Marijuana legalization: While marijuana legalization has been on this list as a winner for several years now, this year is tougher to call. To date, no state has legalized marijuana sales through the state legislature. (States have done it through ballot initiatives, and Vermont legalized just possession last year). That could change this year. Connecticut, Illinois, Rhode Island and Vermont are all seriously considering bills to do so, and 24 states in total considered legalization bills — the most ever, said Karen O’Keefe, director of state policies with the Marijuana Policy Project. Guam also legalized recreational marijuana, while marijuana for medical use will be legal in at least 33 states by the end of this legislative session.
But opponents of legalization are celebrating that legalization bills in New Jersey and New York have stalled completely. This year, they felt as if they were able to flex their muscle more than ever, said Kevin Sabet, of Smart Approaches to Marijuana. “It seems like we are fighting back the tide on state legislatures.”
LOSERS: President Trump, bathroom bills, bipartisanship
President Trump, kinda: With an eye toward the 2020 presidential election, a handful of states passed election-related laws that seem designed to make it harder for Trump to win. California’s Democratic legislature is moving a bill requiring presidential candidates to release their tax returns to be on that state’s primary ballot, though it’s unclear if the governor would sign it. (A previous governor vetoed it.) Nearly 20 considered a similar bill this year.

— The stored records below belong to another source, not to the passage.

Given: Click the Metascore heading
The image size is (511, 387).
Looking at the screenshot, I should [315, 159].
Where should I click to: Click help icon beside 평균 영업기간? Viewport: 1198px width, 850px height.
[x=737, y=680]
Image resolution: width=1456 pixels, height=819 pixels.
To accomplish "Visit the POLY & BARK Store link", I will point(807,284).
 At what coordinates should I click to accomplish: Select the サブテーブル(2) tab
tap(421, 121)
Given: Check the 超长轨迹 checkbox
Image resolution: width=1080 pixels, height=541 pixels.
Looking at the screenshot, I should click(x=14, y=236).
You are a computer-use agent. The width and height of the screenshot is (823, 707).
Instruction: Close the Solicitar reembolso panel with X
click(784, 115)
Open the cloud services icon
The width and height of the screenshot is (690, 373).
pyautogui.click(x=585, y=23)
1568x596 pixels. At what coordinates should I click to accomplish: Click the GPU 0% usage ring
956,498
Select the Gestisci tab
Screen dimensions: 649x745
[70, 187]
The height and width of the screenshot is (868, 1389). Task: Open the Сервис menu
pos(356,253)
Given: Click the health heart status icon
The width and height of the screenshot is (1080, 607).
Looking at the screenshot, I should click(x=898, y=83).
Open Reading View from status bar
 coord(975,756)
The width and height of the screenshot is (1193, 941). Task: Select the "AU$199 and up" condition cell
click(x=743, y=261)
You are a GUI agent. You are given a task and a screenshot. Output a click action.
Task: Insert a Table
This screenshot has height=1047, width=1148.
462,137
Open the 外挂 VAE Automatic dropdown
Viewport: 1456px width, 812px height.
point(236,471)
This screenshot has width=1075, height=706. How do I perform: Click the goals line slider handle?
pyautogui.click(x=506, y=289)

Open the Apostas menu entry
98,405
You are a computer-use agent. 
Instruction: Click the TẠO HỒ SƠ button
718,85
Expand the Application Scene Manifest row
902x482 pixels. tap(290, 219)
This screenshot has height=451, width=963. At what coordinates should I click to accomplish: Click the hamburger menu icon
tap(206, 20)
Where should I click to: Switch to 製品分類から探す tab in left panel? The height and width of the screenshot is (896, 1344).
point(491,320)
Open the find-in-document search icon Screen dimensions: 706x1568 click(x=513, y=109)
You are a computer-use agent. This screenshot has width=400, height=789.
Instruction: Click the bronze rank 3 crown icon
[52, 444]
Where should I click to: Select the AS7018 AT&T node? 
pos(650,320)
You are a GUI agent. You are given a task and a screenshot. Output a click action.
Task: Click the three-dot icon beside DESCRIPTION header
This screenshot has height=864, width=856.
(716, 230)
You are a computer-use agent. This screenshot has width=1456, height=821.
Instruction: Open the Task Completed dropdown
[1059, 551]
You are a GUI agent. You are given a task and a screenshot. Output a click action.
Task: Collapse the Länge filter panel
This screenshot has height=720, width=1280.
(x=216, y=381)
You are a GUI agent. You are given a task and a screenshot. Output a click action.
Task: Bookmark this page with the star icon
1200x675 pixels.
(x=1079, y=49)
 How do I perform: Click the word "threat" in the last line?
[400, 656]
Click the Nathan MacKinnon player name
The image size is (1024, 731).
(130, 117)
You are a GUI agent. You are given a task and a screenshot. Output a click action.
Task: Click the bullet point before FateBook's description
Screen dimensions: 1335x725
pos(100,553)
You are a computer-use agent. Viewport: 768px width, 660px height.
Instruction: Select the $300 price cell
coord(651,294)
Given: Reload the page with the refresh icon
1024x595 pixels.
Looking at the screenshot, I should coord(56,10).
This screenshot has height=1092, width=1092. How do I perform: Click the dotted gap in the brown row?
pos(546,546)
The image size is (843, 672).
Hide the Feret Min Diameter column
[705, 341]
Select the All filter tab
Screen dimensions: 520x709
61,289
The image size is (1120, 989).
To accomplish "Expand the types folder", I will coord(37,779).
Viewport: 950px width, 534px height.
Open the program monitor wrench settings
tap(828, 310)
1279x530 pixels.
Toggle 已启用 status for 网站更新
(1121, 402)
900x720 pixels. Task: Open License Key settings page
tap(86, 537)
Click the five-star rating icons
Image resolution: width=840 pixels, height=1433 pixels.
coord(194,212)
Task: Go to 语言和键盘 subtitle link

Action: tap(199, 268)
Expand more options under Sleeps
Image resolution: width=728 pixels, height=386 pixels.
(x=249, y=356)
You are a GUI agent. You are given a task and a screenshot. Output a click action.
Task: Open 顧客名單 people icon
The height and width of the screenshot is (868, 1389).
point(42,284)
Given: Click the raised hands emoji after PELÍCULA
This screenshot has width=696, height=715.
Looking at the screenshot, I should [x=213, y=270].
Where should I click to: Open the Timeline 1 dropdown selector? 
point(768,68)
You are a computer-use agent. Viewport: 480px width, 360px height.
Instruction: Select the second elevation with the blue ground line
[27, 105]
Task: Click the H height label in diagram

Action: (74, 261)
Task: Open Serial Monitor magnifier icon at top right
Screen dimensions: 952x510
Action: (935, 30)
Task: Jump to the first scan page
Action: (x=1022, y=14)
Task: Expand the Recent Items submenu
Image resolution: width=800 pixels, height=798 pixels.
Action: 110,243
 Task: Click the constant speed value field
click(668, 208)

New York is moving a bill to hand over Trump's state tax returns to Congress, which congressional investigators would have to go to court to get otherwise.
And three states voted to join a compact to get around the electoral college, which Trump won in 2016 despite losing the popular vote, said Louis Jacobson, a senior author of the “Almanac of American Politics 2020.” Colorado, New Mexico and Delaware said they would give their electoral votes to whoever wins the popular vote. But many more states will have to do this for it to have any effect. States with 189 electoral votes are joining the National Popular Vote Interstate Compact; they need to get to 270 to do an end-run around the electoral college.
Bathroom bills: Bathroom bills? What bathroom bills? In 2017 and 2018, passing laws limiting public bathroom access to someone’s birth gender was a big focus for social conservatives. Now it’s shunned by some of those same state lawmakers. Many states realized the political blowback just isn’t worth it after seeing what happened to North Carolina a few years ago. The Republican governor who signed the bill became the only governor in that state’s history to lose reelection. In Texas, the state’s lieutenant governor has backed off his urgency for such a bill and the Republican House speaker said such legislation would “derail” the rest of his agenda. Indiana was the only state where such a bill was introduced this year, reports NASPA, an organization for higher education officials.
Bipartisanship: There are only two state legislatures right now split between Democrats and Republicans — Minnesota and Alaska. The rest of state legislatures are either entirely controlled by Republicans (30 states) or Democrats (18 states). That means there is less need for bipartisanship, especially in states where one party has a trifecta — control of the state legislature and the governor’s mansion. And that means in 2019, partisanship often dictated policy.
“You’re seeing the dominant party in the states doing things the dominant party might be expected to,” Jacobson said.
Correction: This post corrects the type of gun law that exists in all 50 states. There is a form of public carry law in all 50 states.